For 2024, you qualify for the 0% rate with taxable income of $47,025 or less for single filers and $94,050 or less for married couples filing jointly. The brackets are higher for 2025.

You calculate taxable income by subtracting the greater of the standard or itemized deductions from your adjusted gross income. Your taxable income would include profits from a crypto sale.

For example, if a married couple earns $125,000 together in 2024, their taxable income may fall below $94,050 after they subtract the $29,200 standard deduction for married couples filing jointly.

Use the 0% bracket to reset your basis

You can also use the 0% capital gains bracket to reset your “basis,” or the original purchase price of crypto, according to Matt Metras, an enrolled agent and owner of MDM Financial Services in Rochester, New York.

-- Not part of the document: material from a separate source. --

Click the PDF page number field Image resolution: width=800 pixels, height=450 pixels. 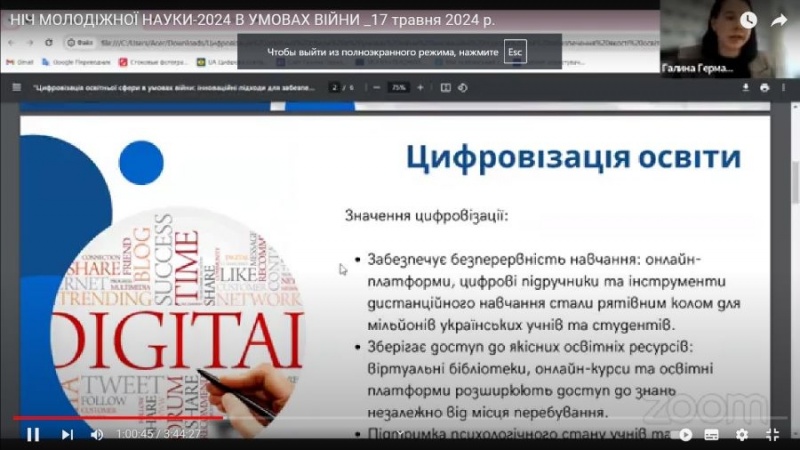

If you’re in the 0% bracket, you can sell profitable crypto to harvest gains without triggering taxes. Then, you can repurchase the same asset to maintain your exposure.

However, experts suggest running a tax projection to see how increased income could impact your situation, such as phaseouts for tax breaks.

The price of bitcoin was hovering around $90,000, up more than 100% year-to-date, as of the afternoon on Nov. 18. The value briefly hit a record of $93,000 last week in a post-election rally.

It’s obviously hard to predict future price increases. However, some investors expect a boost under President-elect Donald Trump, who promised pro-crypto policies on the campaign trail.